= Work item =
Search the material below for the string "heading" and copy each line where it appears.
=== Section Start ===
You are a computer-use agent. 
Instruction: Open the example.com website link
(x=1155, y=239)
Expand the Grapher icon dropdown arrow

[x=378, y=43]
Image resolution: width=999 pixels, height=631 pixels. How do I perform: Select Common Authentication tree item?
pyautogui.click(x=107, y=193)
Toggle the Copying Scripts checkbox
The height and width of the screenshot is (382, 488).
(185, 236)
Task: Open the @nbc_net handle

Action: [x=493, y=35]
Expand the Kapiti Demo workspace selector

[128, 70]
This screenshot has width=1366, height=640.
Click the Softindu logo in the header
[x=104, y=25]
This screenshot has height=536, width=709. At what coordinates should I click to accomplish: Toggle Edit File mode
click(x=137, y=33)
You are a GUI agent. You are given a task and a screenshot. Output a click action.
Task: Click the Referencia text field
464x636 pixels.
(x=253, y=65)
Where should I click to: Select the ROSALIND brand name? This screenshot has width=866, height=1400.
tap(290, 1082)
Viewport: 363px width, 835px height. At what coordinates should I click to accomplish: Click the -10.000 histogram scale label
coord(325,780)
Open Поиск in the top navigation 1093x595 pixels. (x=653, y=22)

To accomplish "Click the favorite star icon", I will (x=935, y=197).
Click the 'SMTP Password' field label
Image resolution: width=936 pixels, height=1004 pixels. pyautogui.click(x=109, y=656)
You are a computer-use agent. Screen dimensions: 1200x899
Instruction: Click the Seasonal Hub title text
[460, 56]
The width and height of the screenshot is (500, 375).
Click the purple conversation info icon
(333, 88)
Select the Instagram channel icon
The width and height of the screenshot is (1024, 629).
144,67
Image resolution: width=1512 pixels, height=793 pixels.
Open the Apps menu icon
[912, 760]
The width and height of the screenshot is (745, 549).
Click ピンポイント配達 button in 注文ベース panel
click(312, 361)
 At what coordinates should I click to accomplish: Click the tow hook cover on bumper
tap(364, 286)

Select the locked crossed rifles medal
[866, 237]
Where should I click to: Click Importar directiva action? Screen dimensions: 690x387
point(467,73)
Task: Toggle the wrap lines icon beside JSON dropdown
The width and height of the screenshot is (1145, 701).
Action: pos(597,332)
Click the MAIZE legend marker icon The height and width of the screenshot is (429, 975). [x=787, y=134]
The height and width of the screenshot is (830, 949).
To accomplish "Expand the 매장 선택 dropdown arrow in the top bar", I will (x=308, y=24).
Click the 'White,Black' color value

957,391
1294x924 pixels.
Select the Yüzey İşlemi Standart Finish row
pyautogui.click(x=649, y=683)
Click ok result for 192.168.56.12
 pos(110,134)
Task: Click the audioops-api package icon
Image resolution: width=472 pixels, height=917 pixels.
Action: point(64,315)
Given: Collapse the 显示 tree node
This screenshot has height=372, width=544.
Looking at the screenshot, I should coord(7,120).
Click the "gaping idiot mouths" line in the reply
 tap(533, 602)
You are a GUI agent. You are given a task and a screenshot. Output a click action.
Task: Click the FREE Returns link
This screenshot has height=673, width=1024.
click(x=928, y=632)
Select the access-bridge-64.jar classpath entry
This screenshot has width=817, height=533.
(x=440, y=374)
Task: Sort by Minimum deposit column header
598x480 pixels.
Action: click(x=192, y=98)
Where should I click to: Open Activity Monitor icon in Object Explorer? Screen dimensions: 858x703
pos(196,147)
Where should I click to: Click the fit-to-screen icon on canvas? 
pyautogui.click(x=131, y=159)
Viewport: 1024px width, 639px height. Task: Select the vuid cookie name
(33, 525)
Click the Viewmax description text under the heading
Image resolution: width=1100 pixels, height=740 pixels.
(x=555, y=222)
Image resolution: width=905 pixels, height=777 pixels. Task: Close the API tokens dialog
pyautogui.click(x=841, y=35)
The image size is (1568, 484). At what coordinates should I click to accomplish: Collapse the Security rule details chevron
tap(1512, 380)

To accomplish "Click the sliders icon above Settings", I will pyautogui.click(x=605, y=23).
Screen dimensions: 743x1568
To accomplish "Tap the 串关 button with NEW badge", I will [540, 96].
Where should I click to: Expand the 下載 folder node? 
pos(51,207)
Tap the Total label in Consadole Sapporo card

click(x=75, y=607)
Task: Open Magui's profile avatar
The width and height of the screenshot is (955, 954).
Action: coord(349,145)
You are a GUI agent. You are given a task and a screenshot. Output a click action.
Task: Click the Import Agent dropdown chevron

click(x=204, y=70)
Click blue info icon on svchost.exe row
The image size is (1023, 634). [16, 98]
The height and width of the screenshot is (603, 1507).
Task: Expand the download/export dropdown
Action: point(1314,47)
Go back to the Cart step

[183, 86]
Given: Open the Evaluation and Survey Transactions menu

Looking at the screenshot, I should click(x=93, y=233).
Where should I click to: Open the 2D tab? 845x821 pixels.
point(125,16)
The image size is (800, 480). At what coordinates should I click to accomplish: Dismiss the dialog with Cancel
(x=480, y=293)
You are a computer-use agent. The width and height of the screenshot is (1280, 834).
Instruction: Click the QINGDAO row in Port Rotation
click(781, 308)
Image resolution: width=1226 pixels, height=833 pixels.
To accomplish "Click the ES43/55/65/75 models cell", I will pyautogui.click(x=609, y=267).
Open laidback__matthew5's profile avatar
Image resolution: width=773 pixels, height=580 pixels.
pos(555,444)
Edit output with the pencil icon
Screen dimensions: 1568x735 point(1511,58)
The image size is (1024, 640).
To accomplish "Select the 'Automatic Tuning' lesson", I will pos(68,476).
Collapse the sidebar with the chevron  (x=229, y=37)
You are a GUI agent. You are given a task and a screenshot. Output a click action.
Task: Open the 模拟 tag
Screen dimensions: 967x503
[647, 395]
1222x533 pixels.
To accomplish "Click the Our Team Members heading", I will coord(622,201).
=== Section End ===
= Reply to the task =
Click the Viewmax description text under the heading
To accomplish "Click the Our Team Members heading", I will coord(622,201).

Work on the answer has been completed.